[Begin Document section]

The RRPW also helps anticipate the subsequent data reuse workflow and address any special processing needs for data intended for transdisciplinary reuse (e.g., digitization of cultural heritage in archaeology). Here, additional workflow steps are necessary to capture comprehensive contextual information in a Project-Metadata-Digital Object, or MD-DO after data generating. The metadata schema must also make the digital objects findable and accessible for researchers from all target disciplines. If transdisciplinary reuse is intended, these criteria must be incorporated into the quality assessment and reflected in the appraisal system and batches. Above all, the involvement of other disciplines raises the question of overarching standards and rules.
To the extent that journals are using repositories committed to long term preservation and archiving in accordance with industry standards, e.g., ISO 14721: The Reference Model for an Open Archival Information System [19], they are already making use of standard actions that can have different implementations. For example, journals may have different criteria around file formats, metadata, the use of licensed statistical software, repositories for storing the artefacts, methods of linking to these repositories, and different workflow management protocols, including whether to involve third parties. A CWFR framework—which unifies standard actions and workflow technologies, as well as facilitates FAIR principles—is useful for the manuscript publication and artefact review workflow.
3.2 RRPW Canonical Components
We use the same diagram style used in other cases included in this journal issue to introduce the transition to FDOs (Figure 3). We indicate human responses by pale blue boxes and use the term “package” (instead of “file” and “config file”) which is defined by the MD-DO and refers to all relevant documents including those that are added by the curators. To simplify, we do not indicate all possible feedback loops where, for example, a data curation step leads to a request for the authors to improve the metadata. It should be noted, however, that the researcher does not have to start from scratch in certain cases but could refer to the appropriate MD-DO object and adapt it or its components. Some of these updates are so simple that they can be carried out in the “perform updates” action (see below).
Reproducible Research Publication Workflow (RRPW).
The process is comprised of canonical steps and associated actions, potentially performed by an editorial system. The MD-DOs, capturing the state at each step and replacing the “configuration” file in RRPW, are first-class citizens on the Internet, are themselves FAIR, and not hidden in some tool driven database. Actions can be amended with specific library packages that deal with special requirements dependent on institution and community. Of course, it could be a simple and temporary modification first to maintain the configuration file and to create in addition an MD-DO. Crucial for “FAIRness” is that all references made in the MD-DOs are based on Handles④ that are well-supported. This suggestion extends to the reviewer-author interaction, which can also be collected in an FDO that is cumulatively growing and referred to by the MD-DO.
The following are the various steps in this canonical workflow, indicated in Figure 3 by the seven blue arrows, and associated actions, represented below in bullet points.
Step 1: Start CWFR project. A researcher initiates a reproducible research publication project by submitting a paper to an editorial system resulting in a first MD-DO after having prepared all needed information (i.e., the research compendium), including metadata (assuming journal policy and guidelines supporting FAIR are established).
Researchers submit paper to an editorial system;
System assigns an ID number to the manuscript.
Step 2: Request paper review. The paper component of the package is sent to reviewers and their comments are being collected. After some iterations, the review process may result in its approval. The reviewers’ comments are aggregated in a Review FDO which is also referred to via the MD-DO.
Editorial system initiates peer review process for manuscript (editor selects reviewers, including reviewer comments).

[End Document section]

Extend the passage on the reproducible research publication workflow, picking up right after its final sentence.

[Begin Supplied records]

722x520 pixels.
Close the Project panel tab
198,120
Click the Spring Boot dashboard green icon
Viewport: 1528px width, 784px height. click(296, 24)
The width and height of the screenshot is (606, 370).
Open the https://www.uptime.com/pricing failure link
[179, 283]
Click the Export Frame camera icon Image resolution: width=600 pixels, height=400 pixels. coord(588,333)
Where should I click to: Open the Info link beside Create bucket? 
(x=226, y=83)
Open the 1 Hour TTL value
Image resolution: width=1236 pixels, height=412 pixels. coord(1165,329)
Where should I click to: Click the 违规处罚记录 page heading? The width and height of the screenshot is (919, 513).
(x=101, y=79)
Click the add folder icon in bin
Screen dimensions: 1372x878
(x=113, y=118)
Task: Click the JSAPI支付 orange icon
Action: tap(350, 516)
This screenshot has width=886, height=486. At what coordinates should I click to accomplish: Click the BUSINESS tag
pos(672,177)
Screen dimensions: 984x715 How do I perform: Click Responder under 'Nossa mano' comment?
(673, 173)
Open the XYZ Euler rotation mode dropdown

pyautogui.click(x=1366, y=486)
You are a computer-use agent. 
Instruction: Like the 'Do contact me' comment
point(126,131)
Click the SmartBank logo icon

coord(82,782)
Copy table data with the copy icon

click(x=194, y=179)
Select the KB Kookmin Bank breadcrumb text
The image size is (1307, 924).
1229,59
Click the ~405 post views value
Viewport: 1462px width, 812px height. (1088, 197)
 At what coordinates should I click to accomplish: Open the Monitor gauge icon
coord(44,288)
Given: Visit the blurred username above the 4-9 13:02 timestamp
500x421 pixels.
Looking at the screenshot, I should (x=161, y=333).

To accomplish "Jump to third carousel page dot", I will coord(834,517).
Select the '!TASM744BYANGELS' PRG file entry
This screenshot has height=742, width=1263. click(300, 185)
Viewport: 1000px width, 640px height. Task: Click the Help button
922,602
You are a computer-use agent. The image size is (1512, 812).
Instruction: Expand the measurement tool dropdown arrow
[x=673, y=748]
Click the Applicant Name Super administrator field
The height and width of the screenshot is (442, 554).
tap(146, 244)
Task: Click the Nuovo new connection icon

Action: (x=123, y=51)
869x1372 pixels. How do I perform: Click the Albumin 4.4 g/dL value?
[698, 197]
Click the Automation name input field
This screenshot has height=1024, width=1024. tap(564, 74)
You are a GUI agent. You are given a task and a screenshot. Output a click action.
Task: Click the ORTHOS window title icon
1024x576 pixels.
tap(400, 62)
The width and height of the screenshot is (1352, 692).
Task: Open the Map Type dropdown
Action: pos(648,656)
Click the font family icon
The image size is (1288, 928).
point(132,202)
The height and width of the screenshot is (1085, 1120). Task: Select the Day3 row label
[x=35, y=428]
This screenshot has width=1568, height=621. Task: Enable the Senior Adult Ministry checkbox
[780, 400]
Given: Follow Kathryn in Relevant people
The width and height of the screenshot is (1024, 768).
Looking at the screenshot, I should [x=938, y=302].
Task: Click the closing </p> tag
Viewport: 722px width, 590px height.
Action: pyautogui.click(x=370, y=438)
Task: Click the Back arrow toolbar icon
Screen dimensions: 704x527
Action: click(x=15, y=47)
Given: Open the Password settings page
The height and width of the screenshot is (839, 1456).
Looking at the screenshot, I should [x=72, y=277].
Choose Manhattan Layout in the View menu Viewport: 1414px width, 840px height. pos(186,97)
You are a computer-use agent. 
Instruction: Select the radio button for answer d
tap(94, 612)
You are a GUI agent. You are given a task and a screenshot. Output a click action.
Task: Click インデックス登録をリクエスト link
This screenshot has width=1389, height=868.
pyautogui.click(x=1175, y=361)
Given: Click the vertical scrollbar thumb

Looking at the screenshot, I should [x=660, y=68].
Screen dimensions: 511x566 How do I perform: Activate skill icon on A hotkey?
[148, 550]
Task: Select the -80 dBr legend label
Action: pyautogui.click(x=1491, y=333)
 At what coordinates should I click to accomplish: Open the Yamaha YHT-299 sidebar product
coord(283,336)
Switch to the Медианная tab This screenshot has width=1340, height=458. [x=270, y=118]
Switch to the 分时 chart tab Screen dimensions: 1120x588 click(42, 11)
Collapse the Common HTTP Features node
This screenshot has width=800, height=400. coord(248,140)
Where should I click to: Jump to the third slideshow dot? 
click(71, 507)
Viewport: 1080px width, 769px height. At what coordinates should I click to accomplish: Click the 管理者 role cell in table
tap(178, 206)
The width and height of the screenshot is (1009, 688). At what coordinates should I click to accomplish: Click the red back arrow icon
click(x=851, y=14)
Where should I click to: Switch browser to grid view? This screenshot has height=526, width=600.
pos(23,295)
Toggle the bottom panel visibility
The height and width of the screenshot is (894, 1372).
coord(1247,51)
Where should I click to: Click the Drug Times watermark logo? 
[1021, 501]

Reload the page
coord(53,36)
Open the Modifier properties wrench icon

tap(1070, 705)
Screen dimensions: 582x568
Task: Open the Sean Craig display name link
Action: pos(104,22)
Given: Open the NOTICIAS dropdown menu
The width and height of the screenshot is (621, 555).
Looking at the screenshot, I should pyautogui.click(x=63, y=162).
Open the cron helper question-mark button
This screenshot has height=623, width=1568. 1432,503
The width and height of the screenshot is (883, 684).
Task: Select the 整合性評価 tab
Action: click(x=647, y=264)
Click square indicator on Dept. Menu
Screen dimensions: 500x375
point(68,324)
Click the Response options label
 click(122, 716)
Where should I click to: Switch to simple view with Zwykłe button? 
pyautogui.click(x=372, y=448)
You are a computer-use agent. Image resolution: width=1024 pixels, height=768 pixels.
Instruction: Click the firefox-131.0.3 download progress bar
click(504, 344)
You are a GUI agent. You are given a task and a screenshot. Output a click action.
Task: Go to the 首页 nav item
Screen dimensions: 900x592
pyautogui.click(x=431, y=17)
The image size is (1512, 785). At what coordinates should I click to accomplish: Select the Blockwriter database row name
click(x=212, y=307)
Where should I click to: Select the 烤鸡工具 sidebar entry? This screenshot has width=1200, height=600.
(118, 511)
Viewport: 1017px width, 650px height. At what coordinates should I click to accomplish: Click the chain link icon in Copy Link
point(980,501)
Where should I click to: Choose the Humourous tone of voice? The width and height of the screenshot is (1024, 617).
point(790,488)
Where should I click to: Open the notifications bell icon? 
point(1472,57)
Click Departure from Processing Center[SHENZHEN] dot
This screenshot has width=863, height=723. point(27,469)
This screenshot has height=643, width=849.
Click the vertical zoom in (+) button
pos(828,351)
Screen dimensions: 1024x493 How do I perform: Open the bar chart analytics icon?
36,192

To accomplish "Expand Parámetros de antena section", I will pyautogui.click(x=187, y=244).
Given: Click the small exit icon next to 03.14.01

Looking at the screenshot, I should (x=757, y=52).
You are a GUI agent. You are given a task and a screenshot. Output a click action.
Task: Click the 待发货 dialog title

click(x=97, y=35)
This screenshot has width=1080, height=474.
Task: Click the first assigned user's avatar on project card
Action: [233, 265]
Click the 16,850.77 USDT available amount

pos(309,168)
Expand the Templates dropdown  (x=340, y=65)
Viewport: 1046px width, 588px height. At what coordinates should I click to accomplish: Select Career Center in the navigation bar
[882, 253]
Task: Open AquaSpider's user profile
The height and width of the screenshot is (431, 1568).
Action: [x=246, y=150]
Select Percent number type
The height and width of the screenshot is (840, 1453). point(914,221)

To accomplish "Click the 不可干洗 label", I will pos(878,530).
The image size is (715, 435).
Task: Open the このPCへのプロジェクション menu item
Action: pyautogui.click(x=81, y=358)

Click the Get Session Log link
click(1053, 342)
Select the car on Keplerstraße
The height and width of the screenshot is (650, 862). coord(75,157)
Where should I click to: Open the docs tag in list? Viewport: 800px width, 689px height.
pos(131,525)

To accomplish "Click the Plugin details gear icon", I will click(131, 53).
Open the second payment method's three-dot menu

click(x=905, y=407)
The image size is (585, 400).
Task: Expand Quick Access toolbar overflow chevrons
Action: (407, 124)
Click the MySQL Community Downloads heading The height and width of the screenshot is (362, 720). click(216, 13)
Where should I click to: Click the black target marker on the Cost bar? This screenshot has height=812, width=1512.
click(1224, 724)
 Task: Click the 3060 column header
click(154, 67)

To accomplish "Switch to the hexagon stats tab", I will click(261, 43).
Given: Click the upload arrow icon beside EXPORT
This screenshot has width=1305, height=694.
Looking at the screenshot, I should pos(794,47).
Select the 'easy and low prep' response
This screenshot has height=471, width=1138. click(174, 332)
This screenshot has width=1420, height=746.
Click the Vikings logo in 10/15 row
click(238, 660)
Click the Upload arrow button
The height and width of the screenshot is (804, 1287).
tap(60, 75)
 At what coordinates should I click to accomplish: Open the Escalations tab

[End Supplied records]

**Reply**
Step 3: Ingest package. The user uploads all information via an ingest front-end of a curation tool or curation-enabled platform into a temporary store (workspace), where the package is established as a record (i.e., an abstract representation of the package, its components, and their relationship). The uploaded package is given initial archival processing treatment to enable review of the package as an FDO, and the MD-DO is enhanced to include the reference to the package FDO. In addition, the usual information is added such as a time stamp etc. (note: might be sequential to or part of Step 1):
Establish the record in the system;
Assign an ID number to the package as a unique record (persistent identifier, or PID, including the version);
Create metadata for record;
Assign an ID number to the files as unique objects (PID) within the record (versions);
Establish relationship among the files (e.g., via metadata);
Create metadata for each file/component (file e.g., file type) including checksum;
Link all relevant files to manuscript to define the record (establish a compendium via packaging system/software or container); and
Identify unstructured documentation (e.g., README, codebook, data dictionary).
Step 4: Request data and code review. An action to initiate a data and code review is taken.
Editorial system initiates quality review process for research compendium (editor selects reviewers (could be peer or specialized), including reviewer comments).
Step 5: Perform curation. Action is taken to verify the computational reproducibility of data and code, including some iterations as indicated by the green arrow. This may result in updates to the package, such as new metadata, files, or versions of the manuscript (note that the audit trail of curation actions and updates should be linked with the FDO to document the process). This action will eventually lead to a final acceptance of the whole submitted package.
Enhance metadata.
Step 6: Publish all. Upon approval, the newly created package which is associated preferably with a final FDO including all information and references that are needed for reuse is deposited into a trustworthy repository.
Push the package to a repository via API (capture actions);
Publish manuscript on journal website; and
Issue a bi-directional link manuscript to research compendium.
Step 7: End CWFR project. After some checks the project may be closed.
Apply long-term preservation policy (if any).
Recall that the concept of FDO always includes an associated PID (e.g., Handle or DOI) and some metadata describing the nature of FDOs bitstream. In addition, to ensure compliance with data protection laws and still be able to automate the reproducible research publication workflow to the greatest extent, we argue that it is indispensable to tag the FDO with additional information. For example, the Weblicht software [20] might be used to define an error standard.
3.3 Extensions of the Generic RRPW
As indicated above, the RRPW may vary by community. Here, we will mention four cases which nevertheless show the generality of the chosen approach.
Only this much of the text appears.